## 所给数据:
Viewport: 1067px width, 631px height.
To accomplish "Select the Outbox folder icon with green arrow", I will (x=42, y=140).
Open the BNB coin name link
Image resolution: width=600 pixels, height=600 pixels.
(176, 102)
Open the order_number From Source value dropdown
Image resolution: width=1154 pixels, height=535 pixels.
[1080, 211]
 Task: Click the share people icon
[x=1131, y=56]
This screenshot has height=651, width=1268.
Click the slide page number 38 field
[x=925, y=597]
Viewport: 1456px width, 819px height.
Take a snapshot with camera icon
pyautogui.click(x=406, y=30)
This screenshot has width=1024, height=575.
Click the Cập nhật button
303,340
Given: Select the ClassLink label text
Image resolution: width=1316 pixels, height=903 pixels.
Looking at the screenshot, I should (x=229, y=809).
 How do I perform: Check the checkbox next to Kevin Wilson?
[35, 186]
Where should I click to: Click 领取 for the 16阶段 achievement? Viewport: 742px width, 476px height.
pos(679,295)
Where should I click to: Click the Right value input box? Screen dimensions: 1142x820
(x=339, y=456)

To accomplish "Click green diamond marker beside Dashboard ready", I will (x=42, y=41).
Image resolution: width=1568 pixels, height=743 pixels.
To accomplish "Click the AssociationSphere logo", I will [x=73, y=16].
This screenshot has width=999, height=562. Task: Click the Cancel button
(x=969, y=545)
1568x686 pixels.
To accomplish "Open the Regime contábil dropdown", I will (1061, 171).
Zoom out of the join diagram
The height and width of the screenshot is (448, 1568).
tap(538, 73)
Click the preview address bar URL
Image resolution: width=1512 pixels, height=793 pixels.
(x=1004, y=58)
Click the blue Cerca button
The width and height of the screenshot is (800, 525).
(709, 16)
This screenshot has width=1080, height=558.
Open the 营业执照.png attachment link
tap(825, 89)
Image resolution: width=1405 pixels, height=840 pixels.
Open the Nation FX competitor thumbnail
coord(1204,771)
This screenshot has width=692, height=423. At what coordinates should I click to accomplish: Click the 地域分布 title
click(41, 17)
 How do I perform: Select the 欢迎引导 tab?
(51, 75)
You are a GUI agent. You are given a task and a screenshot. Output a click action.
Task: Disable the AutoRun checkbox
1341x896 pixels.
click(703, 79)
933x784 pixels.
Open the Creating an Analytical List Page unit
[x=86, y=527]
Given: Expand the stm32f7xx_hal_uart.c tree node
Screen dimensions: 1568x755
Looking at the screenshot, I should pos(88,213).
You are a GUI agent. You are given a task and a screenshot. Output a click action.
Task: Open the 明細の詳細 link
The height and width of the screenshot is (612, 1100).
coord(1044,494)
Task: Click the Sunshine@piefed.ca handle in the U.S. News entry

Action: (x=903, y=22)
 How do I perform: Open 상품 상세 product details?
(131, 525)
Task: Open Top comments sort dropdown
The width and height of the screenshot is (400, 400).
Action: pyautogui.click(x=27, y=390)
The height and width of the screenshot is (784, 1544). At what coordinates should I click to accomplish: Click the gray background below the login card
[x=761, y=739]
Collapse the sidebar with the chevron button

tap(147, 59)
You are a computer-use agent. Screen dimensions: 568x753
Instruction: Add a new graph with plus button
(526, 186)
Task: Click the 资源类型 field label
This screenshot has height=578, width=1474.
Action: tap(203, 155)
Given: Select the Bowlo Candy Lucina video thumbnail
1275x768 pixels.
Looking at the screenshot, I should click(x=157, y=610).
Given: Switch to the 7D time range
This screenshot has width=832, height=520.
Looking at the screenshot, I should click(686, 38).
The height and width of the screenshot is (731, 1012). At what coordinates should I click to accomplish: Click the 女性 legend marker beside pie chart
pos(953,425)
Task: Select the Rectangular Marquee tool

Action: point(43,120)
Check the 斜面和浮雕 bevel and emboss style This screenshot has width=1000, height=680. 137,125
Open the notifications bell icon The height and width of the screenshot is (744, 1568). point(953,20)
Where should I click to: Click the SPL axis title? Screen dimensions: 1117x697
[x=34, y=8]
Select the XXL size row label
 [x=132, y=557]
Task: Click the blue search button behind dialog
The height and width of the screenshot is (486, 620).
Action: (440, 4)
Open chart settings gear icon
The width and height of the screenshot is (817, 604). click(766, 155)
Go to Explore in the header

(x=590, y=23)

## 任务内容:
改写上面的全部记录，把其中的“Viewport”一律换成“Window”，其余内容保持原样。

## 任务解答:
Window: 1067px width, 631px height.
To accomplish "Select the Outbox folder icon with green arrow", I will (x=42, y=140).
Open the BNB coin name link
Image resolution: width=600 pixels, height=600 pixels.
(176, 102)
Open the order_number From Source value dropdown
Image resolution: width=1154 pixels, height=535 pixels.
[1080, 211]
 Task: Click the share people icon
[x=1131, y=56]
This screenshot has height=651, width=1268.
Click the slide page number 38 field
[x=925, y=597]
Window: 1456px width, 819px height.
Take a snapshot with camera icon
pyautogui.click(x=406, y=30)
This screenshot has width=1024, height=575.
Click the Cập nhật button
303,340
Given: Select the ClassLink label text
Image resolution: width=1316 pixels, height=903 pixels.
Looking at the screenshot, I should (x=229, y=809).
 How do I perform: Check the checkbox next to Kevin Wilson?
[35, 186]
Where should I click to: Click 领取 for the 16阶段 achievement? Window: 742px width, 476px height.
pos(679,295)
Where should I click to: Click the Right value input box? Screen dimensions: 1142x820
(x=339, y=456)

To accomplish "Click green diamond marker beside Dashboard ready", I will (x=42, y=41).
Image resolution: width=1568 pixels, height=743 pixels.
To accomplish "Click the AssociationSphere logo", I will [x=73, y=16].
This screenshot has width=999, height=562. Task: Click the Cancel button
(x=969, y=545)
1568x686 pixels.
To accomplish "Open the Regime contábil dropdown", I will (1061, 171).
Zoom out of the join diagram
The height and width of the screenshot is (448, 1568).
tap(538, 73)
Click the preview address bar URL
Image resolution: width=1512 pixels, height=793 pixels.
(x=1004, y=58)
Click the blue Cerca button
The width and height of the screenshot is (800, 525).
(709, 16)
This screenshot has width=1080, height=558.
Open the 营业执照.png attachment link
tap(825, 89)
Image resolution: width=1405 pixels, height=840 pixels.
Open the Nation FX competitor thumbnail
coord(1204,771)
This screenshot has width=692, height=423. At what coordinates should I click to accomplish: Click the 地域分布 title
click(41, 17)
 How do I perform: Select the 欢迎引导 tab?
(51, 75)
You are a GUI agent. You are given a task and a screenshot. Output a click action.
Task: Disable the AutoRun checkbox
1341x896 pixels.
click(703, 79)
933x784 pixels.
Open the Creating an Analytical List Page unit
[x=86, y=527]
Given: Expand the stm32f7xx_hal_uart.c tree node
Screen dimensions: 1568x755
Looking at the screenshot, I should pos(88,213).
You are a GUI agent. You are given a task and a screenshot. Output a click action.
Task: Open the 明細の詳細 link
The height and width of the screenshot is (612, 1100).
coord(1044,494)
Task: Click the Sunshine@piefed.ca handle in the U.S. News entry

Action: (x=903, y=22)
 How do I perform: Open 상품 상세 product details?
(131, 525)
Task: Open Top comments sort dropdown
The width and height of the screenshot is (400, 400).
Action: pyautogui.click(x=27, y=390)
The height and width of the screenshot is (784, 1544). At what coordinates should I click to accomplish: Click the gray background below the login card
[x=761, y=739]
Collapse the sidebar with the chevron button

tap(147, 59)
You are a computer-use agent. Screen dimensions: 568x753
Instruction: Add a new graph with plus button
(526, 186)
Task: Click the 资源类型 field label
This screenshot has height=578, width=1474.
Action: tap(203, 155)
Given: Select the Bowlo Candy Lucina video thumbnail
1275x768 pixels.
Looking at the screenshot, I should click(x=157, y=610).
Given: Switch to the 7D time range
This screenshot has width=832, height=520.
Looking at the screenshot, I should click(686, 38).
The height and width of the screenshot is (731, 1012). At what coordinates should I click to accomplish: Click the 女性 legend marker beside pie chart
pos(953,425)
Task: Select the Rectangular Marquee tool

Action: point(43,120)
Check the 斜面和浮雕 bevel and emboss style This screenshot has width=1000, height=680. 137,125
Open the notifications bell icon The height and width of the screenshot is (744, 1568). point(953,20)
Where should I click to: Click the SPL axis title? Screen dimensions: 1117x697
[x=34, y=8]
Select the XXL size row label
 [x=132, y=557]
Task: Click the blue search button behind dialog
The height and width of the screenshot is (486, 620).
Action: (440, 4)
Open chart settings gear icon
The width and height of the screenshot is (817, 604). click(766, 155)
Go to Explore in the header

(x=590, y=23)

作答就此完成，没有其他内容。